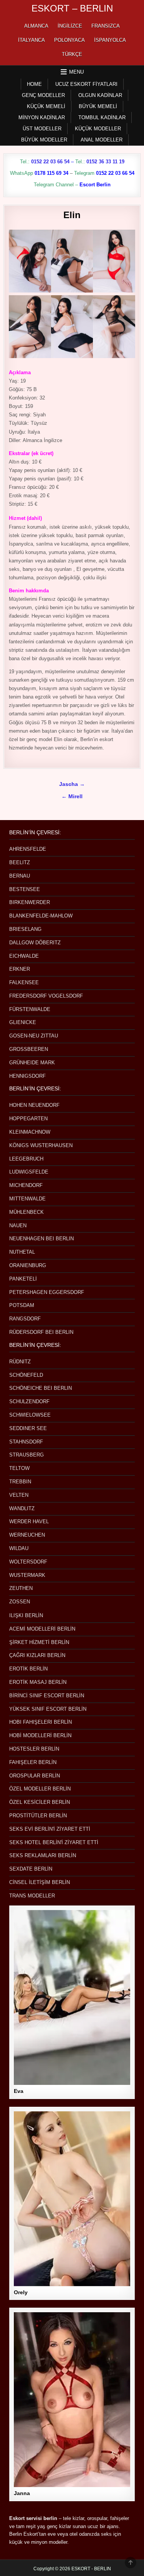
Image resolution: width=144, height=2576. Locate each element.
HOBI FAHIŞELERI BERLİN (40, 1722)
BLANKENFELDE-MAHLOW (41, 916)
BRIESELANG (25, 929)
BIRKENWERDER (29, 902)
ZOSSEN (19, 1601)
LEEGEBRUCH (26, 1159)
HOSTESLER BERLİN (34, 1749)
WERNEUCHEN (27, 1535)
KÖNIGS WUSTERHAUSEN (41, 1145)
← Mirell (72, 796)
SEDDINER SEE (28, 1428)
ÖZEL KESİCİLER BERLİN (39, 1802)
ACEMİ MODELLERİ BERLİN (42, 1629)
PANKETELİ (23, 1279)
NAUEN (17, 1225)
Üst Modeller (42, 129)
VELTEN (18, 1495)
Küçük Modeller (98, 129)
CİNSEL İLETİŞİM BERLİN (39, 1882)
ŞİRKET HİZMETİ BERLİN (39, 1642)
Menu (76, 72)
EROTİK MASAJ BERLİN (37, 1682)
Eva (18, 2091)
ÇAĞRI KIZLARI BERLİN (37, 1655)
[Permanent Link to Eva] (72, 1997)
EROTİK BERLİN (28, 1669)
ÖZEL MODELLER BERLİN (40, 1789)
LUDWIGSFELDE (28, 1172)
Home (34, 84)
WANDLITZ (22, 1508)
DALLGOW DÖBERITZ (35, 942)
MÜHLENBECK (26, 1212)
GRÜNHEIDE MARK (32, 1062)
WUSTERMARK (27, 1575)
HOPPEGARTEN (28, 1118)
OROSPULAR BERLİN (34, 1776)
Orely (21, 2292)
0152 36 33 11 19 (105, 161)
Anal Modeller (101, 140)
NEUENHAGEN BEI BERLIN (41, 1238)
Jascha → (72, 784)
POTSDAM (21, 1305)
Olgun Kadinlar (100, 95)
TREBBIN (20, 1481)
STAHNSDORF (26, 1442)
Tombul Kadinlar (102, 117)
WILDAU (18, 1548)
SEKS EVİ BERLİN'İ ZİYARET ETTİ (49, 1829)
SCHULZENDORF (29, 1401)
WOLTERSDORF (28, 1562)
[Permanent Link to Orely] (72, 2198)
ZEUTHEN (21, 1588)
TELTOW (19, 1468)
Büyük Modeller (44, 140)
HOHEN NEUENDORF (34, 1105)
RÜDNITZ (20, 1361)
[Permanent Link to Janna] (72, 2399)
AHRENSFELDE (27, 849)
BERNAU (19, 876)
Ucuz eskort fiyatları (86, 84)
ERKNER (19, 969)
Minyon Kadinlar (41, 117)
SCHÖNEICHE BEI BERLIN (40, 1388)
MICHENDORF (26, 1185)
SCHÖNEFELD (26, 1375)
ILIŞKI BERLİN (26, 1615)
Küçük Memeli (46, 106)
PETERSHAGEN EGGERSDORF (46, 1292)
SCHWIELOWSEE (30, 1415)
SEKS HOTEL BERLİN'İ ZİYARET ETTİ (53, 1842)
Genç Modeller (43, 95)
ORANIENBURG (27, 1265)
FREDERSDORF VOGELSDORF (46, 996)
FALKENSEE (24, 982)
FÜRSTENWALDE (29, 1009)
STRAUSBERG (26, 1455)
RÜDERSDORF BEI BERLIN (41, 1332)
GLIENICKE (22, 1022)
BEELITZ (19, 862)
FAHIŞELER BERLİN (32, 1762)
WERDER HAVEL (29, 1521)
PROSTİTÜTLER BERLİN (38, 1815)
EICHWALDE (24, 956)
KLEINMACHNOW (29, 1132)
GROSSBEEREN (28, 1049)
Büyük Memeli (98, 106)
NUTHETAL (22, 1252)
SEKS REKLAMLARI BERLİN (42, 1855)
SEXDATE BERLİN (30, 1869)
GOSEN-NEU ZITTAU (33, 1036)
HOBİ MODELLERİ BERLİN (40, 1735)
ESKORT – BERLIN (72, 8)
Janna (22, 2493)
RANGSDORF (25, 1319)
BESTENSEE (24, 889)
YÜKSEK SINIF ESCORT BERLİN (47, 1709)
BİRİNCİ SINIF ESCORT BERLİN (46, 1695)
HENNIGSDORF (27, 1076)
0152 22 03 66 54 (50, 161)
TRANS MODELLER (32, 1896)
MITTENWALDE (27, 1199)
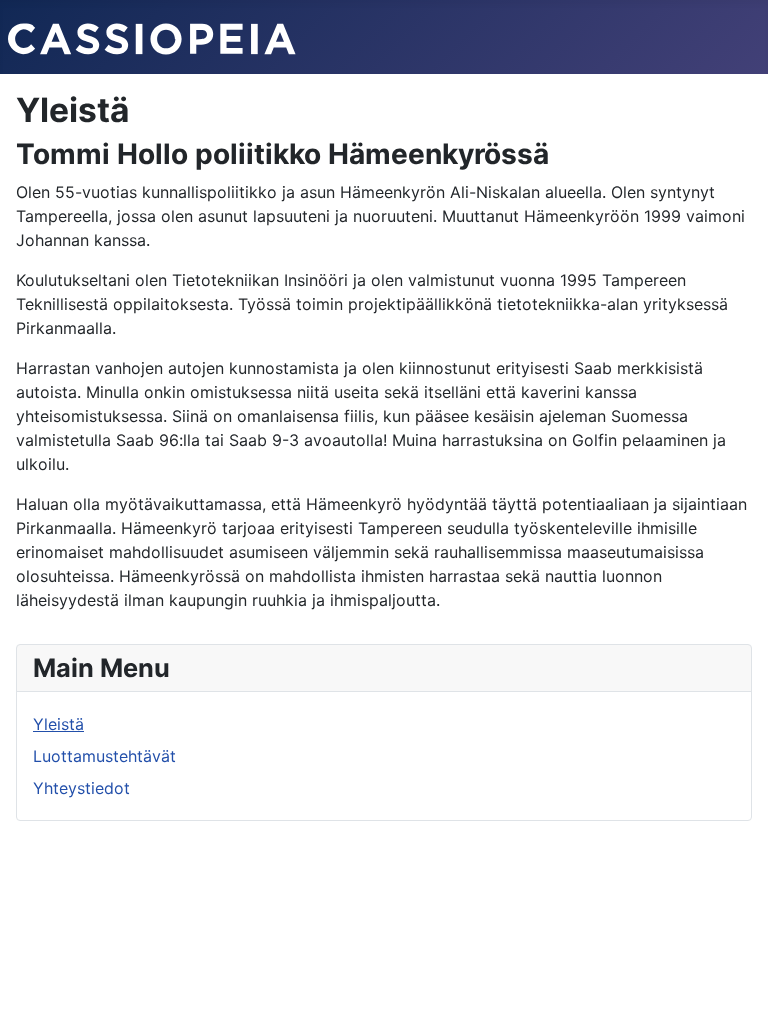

TASK ->
Within the listing above, find the line containing "KLEINMACHNOW (29, 1132)", then print it and every line after it exactly, leaving out pictures.

TASK RESPONSE ->
KLEINMACHNOW (29, 1132)
GROSSBEEREN (28, 1049)
Büyük Memeli (98, 106)
NUTHETAL (22, 1252)
SEKS REKLAMLARI BERLİN (42, 1855)
SEXDATE BERLİN (30, 1869)
GOSEN-NEU ZITTAU (33, 1036)
HOBİ MODELLERİ BERLİN (40, 1735)
ESKORT – BERLIN (72, 8)
Janna (22, 2493)
RANGSDORF (25, 1319)
BESTENSEE (24, 889)
YÜKSEK SINIF ESCORT BERLİN (47, 1709)
BİRİNCİ SINIF ESCORT BERLİN (46, 1695)
HENNIGSDORF (27, 1076)
0152 22 03 66 54 (50, 161)
TRANS MODELLER (32, 1896)
MITTENWALDE (27, 1199)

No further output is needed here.